The conference should have full authority to launch a genuine peace process based on international law. It should end the occupation and grant the Palestinian people their freedom and independence in their own state along the 1967 borders with East Jerusalem as its capital and settle final-status issues, notably the refugee question.

So what else is new? He and his illustrious predecessor Yassir Arafat never quite accepted that Israel was never going to ignore the consequences of its military victories in the several wars of politicide the Arab world mounted against the Jewish state – unless it was forced to. And even now Abbas acts as if those wars hadn’t materially changed the geopolitical calculus.

But Trump should have by now convinced everyone that the overwhelming Israeli leverage is here to stay because it is Biblically, historically, and militarily based, crucial to U.S. interests in the Middle East, and now firmly rooted in the geopolitical dynamic in the area.

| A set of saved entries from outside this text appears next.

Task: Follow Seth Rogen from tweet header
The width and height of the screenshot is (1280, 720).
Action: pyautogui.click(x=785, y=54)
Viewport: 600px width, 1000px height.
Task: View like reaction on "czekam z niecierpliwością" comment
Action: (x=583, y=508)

One wonders what part of what has been happening in the Middle East has escaped Abbas such that he has any remaining leverage. Has he missed the massive U.S. support for the Israeli position, or the steady growth of cooperation between Israel and a number of Arab Gulf states, who seem not too upset about the Israel-Palestinian conflict lingering? Or that there is a shared concern for the Iranian threat to the region? Or that the Abraham Accords are expected to be joined by a number of other countries?

The Palestinian ship has sailed, and Abbas should not be encouraged to think otherwise.